WORK INSTRUCTIONS: From the entries below, list each line with "click".

START RECORD SET

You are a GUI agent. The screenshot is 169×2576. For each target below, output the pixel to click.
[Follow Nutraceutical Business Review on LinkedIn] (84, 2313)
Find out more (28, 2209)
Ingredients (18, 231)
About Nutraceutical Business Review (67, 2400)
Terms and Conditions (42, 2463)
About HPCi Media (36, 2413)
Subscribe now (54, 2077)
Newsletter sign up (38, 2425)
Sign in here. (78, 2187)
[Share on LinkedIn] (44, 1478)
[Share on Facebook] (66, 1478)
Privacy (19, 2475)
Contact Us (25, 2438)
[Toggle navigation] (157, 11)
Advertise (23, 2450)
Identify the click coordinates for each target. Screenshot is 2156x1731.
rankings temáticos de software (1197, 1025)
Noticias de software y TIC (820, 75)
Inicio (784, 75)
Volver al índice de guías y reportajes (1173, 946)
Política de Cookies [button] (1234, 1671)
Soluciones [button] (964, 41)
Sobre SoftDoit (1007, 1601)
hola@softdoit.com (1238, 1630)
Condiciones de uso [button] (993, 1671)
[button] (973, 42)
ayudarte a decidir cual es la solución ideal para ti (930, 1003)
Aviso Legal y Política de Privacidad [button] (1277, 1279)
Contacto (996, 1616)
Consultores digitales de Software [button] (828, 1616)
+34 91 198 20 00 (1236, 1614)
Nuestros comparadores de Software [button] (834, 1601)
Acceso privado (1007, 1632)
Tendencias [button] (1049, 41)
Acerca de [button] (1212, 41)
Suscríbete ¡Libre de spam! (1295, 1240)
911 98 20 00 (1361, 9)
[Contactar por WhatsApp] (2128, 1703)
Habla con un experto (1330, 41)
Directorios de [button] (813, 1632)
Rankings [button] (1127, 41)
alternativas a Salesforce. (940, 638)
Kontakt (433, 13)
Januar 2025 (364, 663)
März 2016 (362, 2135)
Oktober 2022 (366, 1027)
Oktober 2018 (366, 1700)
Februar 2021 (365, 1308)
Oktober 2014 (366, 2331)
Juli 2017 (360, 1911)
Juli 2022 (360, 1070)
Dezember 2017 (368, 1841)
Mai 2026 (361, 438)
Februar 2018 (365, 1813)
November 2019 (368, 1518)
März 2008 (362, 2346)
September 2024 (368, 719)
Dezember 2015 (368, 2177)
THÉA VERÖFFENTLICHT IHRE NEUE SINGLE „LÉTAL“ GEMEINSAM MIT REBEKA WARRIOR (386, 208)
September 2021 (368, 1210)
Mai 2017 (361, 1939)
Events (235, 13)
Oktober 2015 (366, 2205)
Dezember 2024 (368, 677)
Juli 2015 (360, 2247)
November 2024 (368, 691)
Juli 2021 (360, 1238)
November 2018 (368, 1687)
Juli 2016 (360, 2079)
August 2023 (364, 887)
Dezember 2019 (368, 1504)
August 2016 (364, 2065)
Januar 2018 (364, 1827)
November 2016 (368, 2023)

END RECORD SET

EXPECTED ANSWER:
You are a GUI agent. The screenshot is 169×2576. For each target below, output the pixel to click.
Identify the click coordinates for each target. Screenshot is 2156x1731.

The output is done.